Of course there are big cultural differences between our two countries and I am sometimes amused or tend to look at England in a satirical way, but that´s because I am a writer and it certainly helped to put this all into a much better perspective when I left chaotic England and came to well organised Switzerland, where everything is perfect but somehow lifeless, so I really began to miss the English and the way they always manage to stay on top of chaos.
Though I think even more exchange of thoughts and ideas would do Brighton good as it would to England, which is about to become more isolated than ever. Not only as a writer but in general I´m a very considerate, responsible and caring person and I had a lot of thoughts about problems I could observe in Brighton, for example I very much miss in the city with the oldest tram in the world a tram, actually, in Freiburg (Germany), where I spent most of my life or in Zurich, where I drove a cab for 16 months, public transport rely mostly on trams and it´s just perfect.
So, for example I was speaking in favor of running a tram along the sea-front, as many people in Brighton would like, and it would keep the buses away from the main taxis, which should be pedestrianised as in Worthing (where I lived for half a year), I have written a huge article about day-to-day problems in Brighton and how they could be solved (you´d find the whole article on my blog) and sent letters to officials (but they were ignored.)
I´d also very much like to do my small part to make some kind of an impact on the cab-trade in general, according to my plans all throughout Europe, to help wherever I can with my knowledge and experience to improve this job, I am I enlisted in cab-forums in four countries at the moment and I hope I can do a lot more constructive work within the next decade. In general, I am very much a supporter of the strict licensing procedure in Brighton, it sets the standards of how it generally should be anywhere and I am willing to point that out to everybody, yes, all over the world.
So by helping me and making an exception to the strict rules in licensing you might actually add to make Brighton influence the cab-world a tiny bit and make rules more strict. A contradiction, but then again, no rule without exception, isn´t it?
Last but not least, of course, I´d like to point out my literature work not only in the field of cab-driving (to which I have dedicated four novels so far), but also Douglas Adams, too, the Hitch-Hiker´s Guide to the Galaxy, where I have done another translation of all the five books and even written a sixth volume in both German and English, of course all of it was not authorised yet it made quite an impression, I´ve even had personal contact to the deceased author´s own brother about it. Obviously I am not giving up on it to be another official version along the one of Eoin Colfer, which is surely more suitable for young readers.
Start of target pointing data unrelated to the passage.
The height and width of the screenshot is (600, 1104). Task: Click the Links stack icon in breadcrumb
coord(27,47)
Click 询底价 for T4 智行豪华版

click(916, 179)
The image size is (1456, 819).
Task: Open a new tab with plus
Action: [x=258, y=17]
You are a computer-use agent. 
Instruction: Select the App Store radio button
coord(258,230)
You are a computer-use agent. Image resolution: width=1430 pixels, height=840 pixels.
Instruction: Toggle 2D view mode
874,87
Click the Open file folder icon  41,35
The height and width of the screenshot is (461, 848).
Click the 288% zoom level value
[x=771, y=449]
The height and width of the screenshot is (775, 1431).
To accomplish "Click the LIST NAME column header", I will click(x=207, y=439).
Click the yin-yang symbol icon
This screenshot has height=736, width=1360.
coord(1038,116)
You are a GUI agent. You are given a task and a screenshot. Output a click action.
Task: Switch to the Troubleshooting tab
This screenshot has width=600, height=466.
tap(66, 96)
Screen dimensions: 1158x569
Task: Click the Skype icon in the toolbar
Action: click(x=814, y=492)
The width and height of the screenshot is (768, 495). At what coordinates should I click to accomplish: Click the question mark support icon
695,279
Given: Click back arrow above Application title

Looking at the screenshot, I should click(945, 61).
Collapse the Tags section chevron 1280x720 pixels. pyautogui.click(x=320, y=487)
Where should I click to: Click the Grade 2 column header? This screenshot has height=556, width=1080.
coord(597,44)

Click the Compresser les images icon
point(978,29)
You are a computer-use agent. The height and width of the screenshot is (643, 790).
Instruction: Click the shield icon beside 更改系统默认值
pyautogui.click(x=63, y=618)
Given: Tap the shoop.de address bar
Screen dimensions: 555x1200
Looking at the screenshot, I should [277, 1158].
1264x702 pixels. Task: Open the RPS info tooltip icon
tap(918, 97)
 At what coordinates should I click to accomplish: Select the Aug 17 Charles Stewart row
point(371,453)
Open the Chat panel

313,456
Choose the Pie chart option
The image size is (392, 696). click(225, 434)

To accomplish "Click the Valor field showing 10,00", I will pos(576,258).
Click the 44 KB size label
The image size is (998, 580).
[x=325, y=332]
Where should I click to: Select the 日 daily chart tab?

I'd like to end now, apologise for having written a lot of stuff which is not really relevant for the licensing, I hope you don´t mind, I just wanted to give you a short impression of me and what I am doing that perhaps could influence you to think that I would be worthy to make an exception. According to what Mr. ... said, there had never been someone else in my situation and I don´t think that this would do any harm to anything, yet would help me and my project tremendously."